OBJECTIVES =
- 1) From the passage on agentic AI red teaming, reproduce word for word the portion between "Practical implication: test" and "than separate disciplines.", inclusive.
- 2) In the passage on agentic AI red teaming, what does purple teaming turn discovery, testing, and protection into?
- 3) Pick up the passage on agentic AI red teaming after its final sentence and keep writing.

TEXT BLOCK =
##############################
Practical implication: inventory agent identities, their tool bindings, and their cloud reach before you try to test prompts or policies.

Multi-turn attacks and fragile intent

Single-turn testing misses one of the most important failure modes in agentic systems: intent drift over time. Multi-turn attacks use sustained dialogue, contextual pressure, and instruction override to see whether the system can be steered away from its intended purpose. That is especially relevant when the agent can preserve context, ingest untrusted content, or chain reasoning across steps. The issue is not whether one prompt gets blocked, but whether the agent’s control boundaries remain stable across an interaction that evolves.

Practical implication: test agent behaviour across conversation sequences, not just isolated prompts or static payloads.

Runtime policy generation from red team findings

The most operationally important part of the workflow is the handoff from finding to control. A red team result is useful only if it changes the runtime boundary that allowed the behaviour in the first place. In agentic systems, that can mean classifier rules, prompt constraints, tool restrictions, or policy logic tied to a specific attack pattern. The architectural shift here is purple teaming, where discovery, testing, and protection form a continuous loop rather than separate disciplines.

Practical implication: require every validated finding to map to a runtime guardrail before the next deployment goes live.

NHI Mgmt Group analysis

Agentic red teaming is becoming a governance function, not a specialist test. Once an AI system can discover tools, retain context, and trigger runtime policy changes, the control problem extends beyond model evaluation. The post-test output is no longer just a finding, it is a change in the effective identity boundary. Practitioners should treat red teaming, policy generation, and access governance as one operating model.

Identity blast radius is the right named concept for this control surface. The breach risk is no longer confined to a model prompt or a single API call. It is the combination of model awareness, connected tools, memory, and cloud reach that determines how far a compromise or manipulation can travel. The practical conclusion is that agent identity scope, not just model quality, defines blast radius.

One-click guardrail generation shortens remediation, but it also shifts accountability. When a finding can be turned into a runtime policy without engineering intervention, the key question becomes who owns the policy decision and how it is reviewed. That matters because AI security tooling is moving from detection to enforcement. Practitioners need explicit ownership for the policy layer, not just a ticket in the queue.
##############################
GIVEN DATA =
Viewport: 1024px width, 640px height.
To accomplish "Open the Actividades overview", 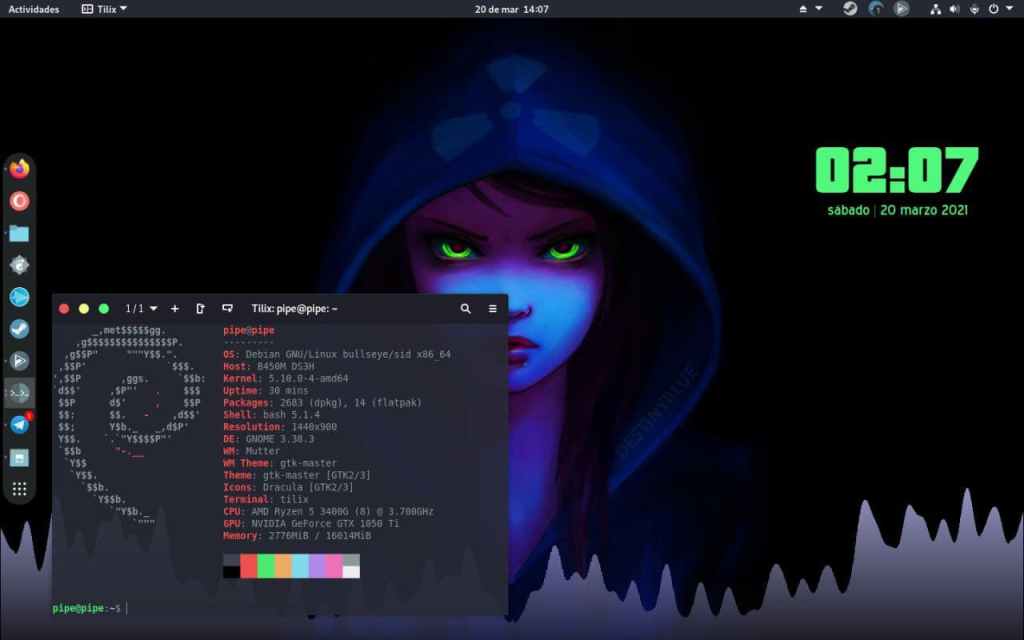I will (x=34, y=9).
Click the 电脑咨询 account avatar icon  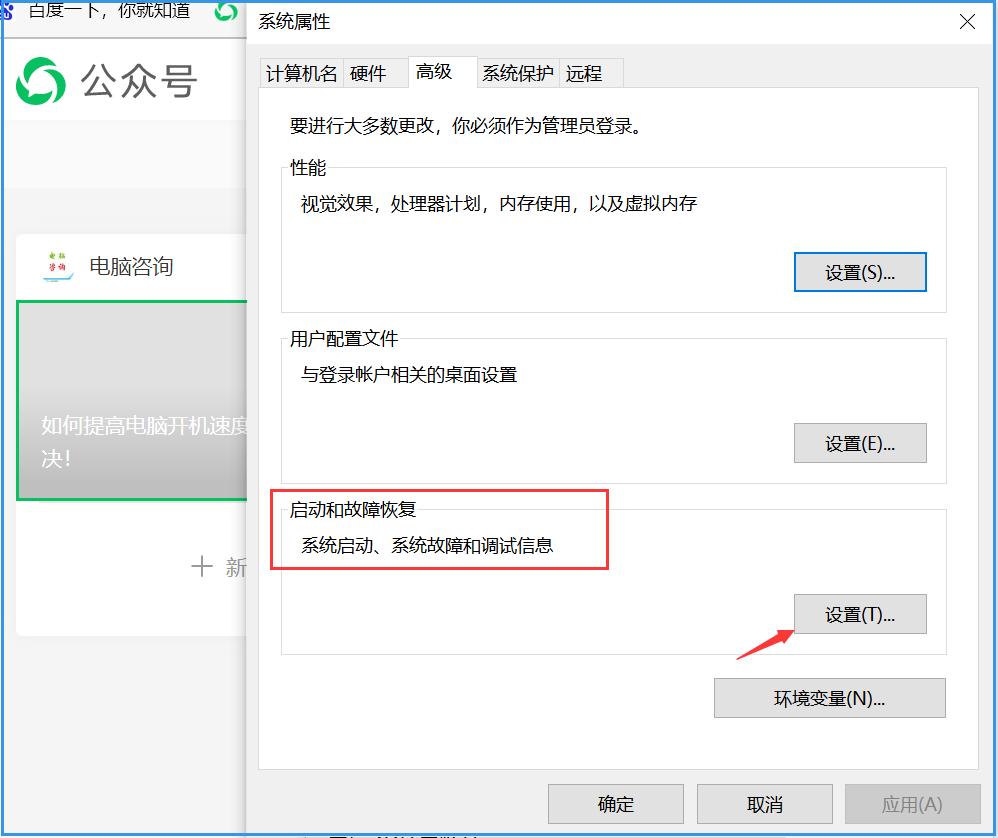(x=57, y=264)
##############################
TASK RESULTS =
- 1)
Practical implication: test agent behaviour across conversation sequences, not just isolated prompts or static payloads.

Runtime policy generation from red team findings

The most operationally important part of the workflow is the handoff from finding to control. A red team result is useful only if it changes the runtime boundary that allowed the behaviour in the first place. In agentic systems, that can mean classifier rules, prompt constraints, tool restrictions, or policy logic tied to a specific attack pattern. The architectural shift here is purple teaming, where discovery, testing, and protection form a continuous loop rather than separate disciplines.

- 2) A continuous loop rather than separate disciplines.

- 3)
Continuous red teaming validates the assumption that agent behaviour stays stable after change. The article’s workflow ties testing to deployment events rather than a calendar, which reflects the reality that new models, prompts, and integrations alter behaviour. That is a sensible direction for the field. Security teams should stop treating AI systems as static assets and start treating them as continuously changing identity surfaces.

OWASP Agentic AI Top 10 mapping is useful only when it is tied to runtime scope. Mapping a finding to a category is not the same as closing the gap. The value is in translating the category into a control boundary that changes what the agent can access, call, or persist across turns. Practitioners should use taxonomy to prioritise, then enforce at runtime.

From our research:
80% of organisations report their AI agents have already performed actions beyond their intended scope, including accessing unauthorised systems, inappropriately sharing sensitive data, and revealing access credentials, according to AI Agents: The New Attack Surface report.
Only 52% of companies can track and audit the data their AI agents access, leaving 48% with a complete blind spot for compliance and breach investigation.
For teams building controls now, OWASP NHI Top 10 is a useful forward step for translating agent findings into enforceable runtime boundaries.

What this signals

Identity blast radius is now a design variable for AI programmes. When agents can discover tools, preserve context, and trigger runtime policy updates, the security question shifts from whether the model is safe to how far a compromised or misdirected agent can reach. That is why agent inventories, tool bindings, and cloud integrations need to be governed as one surface, not three separate controls.

The 80% figure from our research on AI agent scope drift shows that the issue is already operational, not theoretical. Teams that cannot audit what their agents accessed will struggle to answer basic compliance and incident questions, especially as deployments move from pilots to production.

Practitioners should align their AI control work with the NIST AI Risk Management Framework and with agent-specific threat models such as the OWASP Agentic AI Top 10. The next phase of governance is not another review cycle, it is continuous proof that runtime boundaries still match intended scope.

For practitioners

Inventory agent identities and tool reach Map every AI agent, cloud integration, memory store, API connection, and retrieval path before red teaming begins. Include third-party cloud environments such as AWS and Vertex so you know which identities can actually be discovered and exercised under test.
Test multi-turn behaviour, not just prompt filters Run adversarial sequences that include context poisoning, instruction override, and tool chaining. A passing single-turn result does not prove the agent will hold its intended scope over a longer interaction.
Tie every finding to a runtime guardrail Require each validated issue to produce a concrete policy update, classifier rule, or tool restriction before the next deployment. A finding that does not change the runtime boundary remains an observation, not a control.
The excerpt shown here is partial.